PROBLEM STATEMENT: Word for word, give every line of the listing again.

DATA SHOWN:
....

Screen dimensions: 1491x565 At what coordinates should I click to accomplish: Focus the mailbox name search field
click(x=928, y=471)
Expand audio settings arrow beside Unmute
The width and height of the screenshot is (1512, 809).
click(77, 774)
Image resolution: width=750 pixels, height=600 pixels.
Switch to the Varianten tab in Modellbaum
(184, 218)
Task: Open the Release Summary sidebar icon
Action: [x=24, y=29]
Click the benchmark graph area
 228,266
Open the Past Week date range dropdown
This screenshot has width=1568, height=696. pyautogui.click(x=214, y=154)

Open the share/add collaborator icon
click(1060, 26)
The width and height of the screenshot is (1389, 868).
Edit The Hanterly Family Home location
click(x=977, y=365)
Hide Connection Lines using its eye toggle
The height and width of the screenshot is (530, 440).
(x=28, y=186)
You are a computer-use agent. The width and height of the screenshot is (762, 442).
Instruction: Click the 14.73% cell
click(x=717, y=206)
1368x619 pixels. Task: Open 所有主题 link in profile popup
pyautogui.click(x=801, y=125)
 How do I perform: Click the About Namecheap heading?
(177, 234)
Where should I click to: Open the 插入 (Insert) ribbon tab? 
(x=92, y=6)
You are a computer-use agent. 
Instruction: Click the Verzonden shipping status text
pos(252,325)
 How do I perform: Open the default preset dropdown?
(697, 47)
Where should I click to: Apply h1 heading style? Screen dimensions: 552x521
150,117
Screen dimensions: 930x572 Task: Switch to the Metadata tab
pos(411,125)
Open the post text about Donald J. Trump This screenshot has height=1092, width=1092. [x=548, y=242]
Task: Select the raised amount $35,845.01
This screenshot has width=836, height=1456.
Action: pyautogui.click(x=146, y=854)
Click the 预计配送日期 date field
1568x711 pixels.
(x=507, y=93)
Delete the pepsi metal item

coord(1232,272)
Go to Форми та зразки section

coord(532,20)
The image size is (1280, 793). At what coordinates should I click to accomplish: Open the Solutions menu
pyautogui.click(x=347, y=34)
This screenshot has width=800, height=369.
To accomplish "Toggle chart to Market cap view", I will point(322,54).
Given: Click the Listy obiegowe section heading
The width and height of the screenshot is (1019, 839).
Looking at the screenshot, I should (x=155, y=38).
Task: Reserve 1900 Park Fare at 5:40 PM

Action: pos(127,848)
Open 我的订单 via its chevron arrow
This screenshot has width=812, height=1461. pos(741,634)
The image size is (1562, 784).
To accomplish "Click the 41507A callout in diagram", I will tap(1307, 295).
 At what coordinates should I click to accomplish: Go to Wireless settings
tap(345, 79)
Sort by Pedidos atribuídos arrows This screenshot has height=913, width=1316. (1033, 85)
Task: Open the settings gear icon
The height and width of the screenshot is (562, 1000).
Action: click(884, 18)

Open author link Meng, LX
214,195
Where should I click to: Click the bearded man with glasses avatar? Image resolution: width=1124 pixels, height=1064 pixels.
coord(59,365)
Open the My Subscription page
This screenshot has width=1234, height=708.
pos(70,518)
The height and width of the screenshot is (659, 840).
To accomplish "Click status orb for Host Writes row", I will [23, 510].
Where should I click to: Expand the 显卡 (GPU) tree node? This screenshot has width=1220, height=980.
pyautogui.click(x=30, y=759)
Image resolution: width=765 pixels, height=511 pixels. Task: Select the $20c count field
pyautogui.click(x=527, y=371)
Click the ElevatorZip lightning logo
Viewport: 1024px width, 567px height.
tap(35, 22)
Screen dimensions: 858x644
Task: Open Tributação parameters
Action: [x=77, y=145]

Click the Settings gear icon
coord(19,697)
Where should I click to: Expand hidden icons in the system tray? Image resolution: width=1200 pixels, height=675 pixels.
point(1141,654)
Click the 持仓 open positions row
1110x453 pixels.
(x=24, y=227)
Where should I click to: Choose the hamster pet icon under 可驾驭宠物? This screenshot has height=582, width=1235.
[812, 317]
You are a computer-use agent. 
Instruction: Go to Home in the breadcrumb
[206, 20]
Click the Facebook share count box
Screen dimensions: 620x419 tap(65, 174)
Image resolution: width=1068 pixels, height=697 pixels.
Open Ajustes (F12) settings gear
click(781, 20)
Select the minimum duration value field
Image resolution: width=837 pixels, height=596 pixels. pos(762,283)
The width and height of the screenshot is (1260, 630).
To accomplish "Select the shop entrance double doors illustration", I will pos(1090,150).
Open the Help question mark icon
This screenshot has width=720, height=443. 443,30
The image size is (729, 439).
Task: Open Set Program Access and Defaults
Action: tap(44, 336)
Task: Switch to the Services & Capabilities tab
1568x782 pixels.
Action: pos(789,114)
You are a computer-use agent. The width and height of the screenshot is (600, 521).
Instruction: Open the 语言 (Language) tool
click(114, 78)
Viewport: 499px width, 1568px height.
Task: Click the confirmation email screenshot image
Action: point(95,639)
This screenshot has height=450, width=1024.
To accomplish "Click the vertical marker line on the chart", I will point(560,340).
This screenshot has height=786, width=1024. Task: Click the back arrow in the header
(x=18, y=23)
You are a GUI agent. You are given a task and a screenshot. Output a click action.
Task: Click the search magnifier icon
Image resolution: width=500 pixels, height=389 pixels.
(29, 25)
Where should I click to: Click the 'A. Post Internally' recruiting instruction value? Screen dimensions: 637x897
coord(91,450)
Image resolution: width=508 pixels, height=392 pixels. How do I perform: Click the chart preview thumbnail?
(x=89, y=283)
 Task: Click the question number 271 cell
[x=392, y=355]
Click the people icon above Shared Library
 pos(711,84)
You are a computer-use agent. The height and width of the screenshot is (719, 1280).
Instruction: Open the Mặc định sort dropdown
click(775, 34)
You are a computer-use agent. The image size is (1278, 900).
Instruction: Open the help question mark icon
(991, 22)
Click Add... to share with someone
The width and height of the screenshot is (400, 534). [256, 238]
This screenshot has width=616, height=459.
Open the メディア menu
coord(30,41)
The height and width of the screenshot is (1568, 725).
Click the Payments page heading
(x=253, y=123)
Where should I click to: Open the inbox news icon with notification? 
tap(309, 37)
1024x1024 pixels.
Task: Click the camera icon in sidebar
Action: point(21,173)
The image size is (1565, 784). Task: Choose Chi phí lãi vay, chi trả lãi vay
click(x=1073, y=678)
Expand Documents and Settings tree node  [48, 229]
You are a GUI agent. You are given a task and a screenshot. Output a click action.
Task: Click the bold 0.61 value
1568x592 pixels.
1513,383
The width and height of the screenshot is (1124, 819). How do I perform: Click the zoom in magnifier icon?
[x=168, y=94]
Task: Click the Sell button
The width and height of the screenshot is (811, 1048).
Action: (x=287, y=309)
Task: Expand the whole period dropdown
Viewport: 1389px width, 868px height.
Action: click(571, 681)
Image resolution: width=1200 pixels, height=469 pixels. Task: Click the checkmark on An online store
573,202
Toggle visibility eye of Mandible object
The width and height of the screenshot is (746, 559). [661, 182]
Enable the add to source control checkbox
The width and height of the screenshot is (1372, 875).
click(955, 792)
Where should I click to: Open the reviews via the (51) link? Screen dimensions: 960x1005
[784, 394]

....

TASK SOLUTION:
Screen dimensions: 1491x565 At what coordinates should I click to accomplish: Focus the mailbox name search field
click(x=928, y=471)
Expand audio settings arrow beside Unmute
The width and height of the screenshot is (1512, 809).
click(77, 774)
Image resolution: width=750 pixels, height=600 pixels.
Switch to the Varianten tab in Modellbaum
(184, 218)
Task: Open the Release Summary sidebar icon
Action: [x=24, y=29]
Click the benchmark graph area
 228,266
Open the Past Week date range dropdown
This screenshot has width=1568, height=696. pyautogui.click(x=214, y=154)

Open the share/add collaborator icon
click(1060, 26)
The width and height of the screenshot is (1389, 868).
Edit The Hanterly Family Home location
click(x=977, y=365)
Hide Connection Lines using its eye toggle
The height and width of the screenshot is (530, 440).
(x=28, y=186)
You are a computer-use agent. The width and height of the screenshot is (762, 442).
Instruction: Click the 14.73% cell
click(x=717, y=206)
1368x619 pixels. Task: Open 所有主题 link in profile popup
pyautogui.click(x=801, y=125)
 How do I perform: Click the About Namecheap heading?
(177, 234)
Where should I click to: Open the 插入 (Insert) ribbon tab? 
(x=92, y=6)
You are a computer-use agent. 
Instruction: Click the Verzonden shipping status text
pos(252,325)
 How do I perform: Open the default preset dropdown?
(697, 47)
Where should I click to: Apply h1 heading style? Screen dimensions: 552x521
150,117
Screen dimensions: 930x572 Task: Switch to the Metadata tab
pos(411,125)
Open the post text about Donald J. Trump This screenshot has height=1092, width=1092. [x=548, y=242]
Task: Select the raised amount $35,845.01
This screenshot has width=836, height=1456.
Action: pyautogui.click(x=146, y=854)
Click the 预计配送日期 date field
1568x711 pixels.
(x=507, y=93)
Delete the pepsi metal item

coord(1232,272)
Go to Форми та зразки section

coord(532,20)
The image size is (1280, 793). At what coordinates should I click to accomplish: Open the Solutions menu
pyautogui.click(x=347, y=34)
This screenshot has width=800, height=369.
To accomplish "Toggle chart to Market cap view", I will point(322,54).
Given: Click the Listy obiegowe section heading
The width and height of the screenshot is (1019, 839).
Looking at the screenshot, I should (x=155, y=38).
Task: Reserve 1900 Park Fare at 5:40 PM

Action: pos(127,848)
Open 我的订单 via its chevron arrow
This screenshot has width=812, height=1461. pos(741,634)
The image size is (1562, 784).
To accomplish "Click the 41507A callout in diagram", I will tap(1307, 295).
 At what coordinates should I click to accomplish: Go to Wireless settings
tap(345, 79)
Sort by Pedidos atribuídos arrows This screenshot has height=913, width=1316. (1033, 85)
Task: Open the settings gear icon
The height and width of the screenshot is (562, 1000).
Action: click(884, 18)

Open author link Meng, LX
214,195
Where should I click to: Click the bearded man with glasses avatar? Image resolution: width=1124 pixels, height=1064 pixels.
coord(59,365)
Open the My Subscription page
This screenshot has width=1234, height=708.
pos(70,518)
The height and width of the screenshot is (659, 840).
To accomplish "Click status orb for Host Writes row", I will [23, 510].
Where should I click to: Expand the 显卡 (GPU) tree node? This screenshot has width=1220, height=980.
pyautogui.click(x=30, y=759)
Image resolution: width=765 pixels, height=511 pixels. Task: Select the $20c count field
pyautogui.click(x=527, y=371)
Click the ElevatorZip lightning logo
Viewport: 1024px width, 567px height.
tap(35, 22)
Screen dimensions: 858x644
Task: Open Tributação parameters
Action: [x=77, y=145]

Click the Settings gear icon
coord(19,697)
Where should I click to: Expand hidden icons in the system tray? Image resolution: width=1200 pixels, height=675 pixels.
point(1141,654)
Click the 持仓 open positions row
1110x453 pixels.
(x=24, y=227)
Where should I click to: Choose the hamster pet icon under 可驾驭宠物? This screenshot has height=582, width=1235.
[812, 317]
You are a computer-use agent. 
Instruction: Go to Home in the breadcrumb
[206, 20]
Click the Facebook share count box
Screen dimensions: 620x419 tap(65, 174)
Image resolution: width=1068 pixels, height=697 pixels.
Open Ajustes (F12) settings gear
click(781, 20)
Select the minimum duration value field
Image resolution: width=837 pixels, height=596 pixels. pos(762,283)
The width and height of the screenshot is (1260, 630).
To accomplish "Select the shop entrance double doors illustration", I will pos(1090,150).
Open the Help question mark icon
This screenshot has width=720, height=443. 443,30
The image size is (729, 439).
Task: Open Set Program Access and Defaults
Action: tap(44, 336)
Task: Switch to the Services & Capabilities tab
1568x782 pixels.
Action: pos(789,114)
You are a computer-use agent. The width and height of the screenshot is (600, 521).
Instruction: Open the 语言 (Language) tool
click(114, 78)
Viewport: 499px width, 1568px height.
Task: Click the confirmation email screenshot image
Action: point(95,639)
This screenshot has height=450, width=1024.
To accomplish "Click the vertical marker line on the chart", I will point(560,340).
This screenshot has height=786, width=1024. Task: Click the back arrow in the header
(x=18, y=23)
You are a GUI agent. You are given a task and a screenshot. Output a click action.
Task: Click the search magnifier icon
Image resolution: width=500 pixels, height=389 pixels.
(29, 25)
Where should I click to: Click the 'A. Post Internally' recruiting instruction value? Screen dimensions: 637x897
coord(91,450)
Image resolution: width=508 pixels, height=392 pixels. How do I perform: Click the chart preview thumbnail?
(x=89, y=283)
 Task: Click the question number 271 cell
[x=392, y=355]
Click the people icon above Shared Library
 pos(711,84)
You are a computer-use agent. The height and width of the screenshot is (719, 1280).
Instruction: Open the Mặc định sort dropdown
click(775, 34)
You are a computer-use agent. The image size is (1278, 900).
Instruction: Open the help question mark icon
(991, 22)
Click Add... to share with someone
The width and height of the screenshot is (400, 534). [256, 238]
This screenshot has width=616, height=459.
Open the メディア menu
coord(30,41)
The height and width of the screenshot is (1568, 725).
Click the Payments page heading
(x=253, y=123)
Where should I click to: Open the inbox news icon with notification? 
tap(309, 37)
1024x1024 pixels.
Task: Click the camera icon in sidebar
Action: point(21,173)
The image size is (1565, 784). Task: Choose Chi phí lãi vay, chi trả lãi vay
click(x=1073, y=678)
Expand Documents and Settings tree node  [48, 229]
You are a GUI agent. You are given a task and a screenshot. Output a click action.
Task: Click the bold 0.61 value
1568x592 pixels.
1513,383
The width and height of the screenshot is (1124, 819). How do I perform: Click the zoom in magnifier icon?
[x=168, y=94]
Task: Click the Sell button
The width and height of the screenshot is (811, 1048).
Action: (x=287, y=309)
Task: Expand the whole period dropdown
Viewport: 1389px width, 868px height.
Action: click(571, 681)
Image resolution: width=1200 pixels, height=469 pixels. Task: Click the checkmark on An online store
573,202
Toggle visibility eye of Mandible object
The width and height of the screenshot is (746, 559). [661, 182]
Enable the add to source control checkbox
The width and height of the screenshot is (1372, 875).
click(955, 792)
Where should I click to: Open the reviews via the (51) link? Screen dimensions: 960x1005
[784, 394]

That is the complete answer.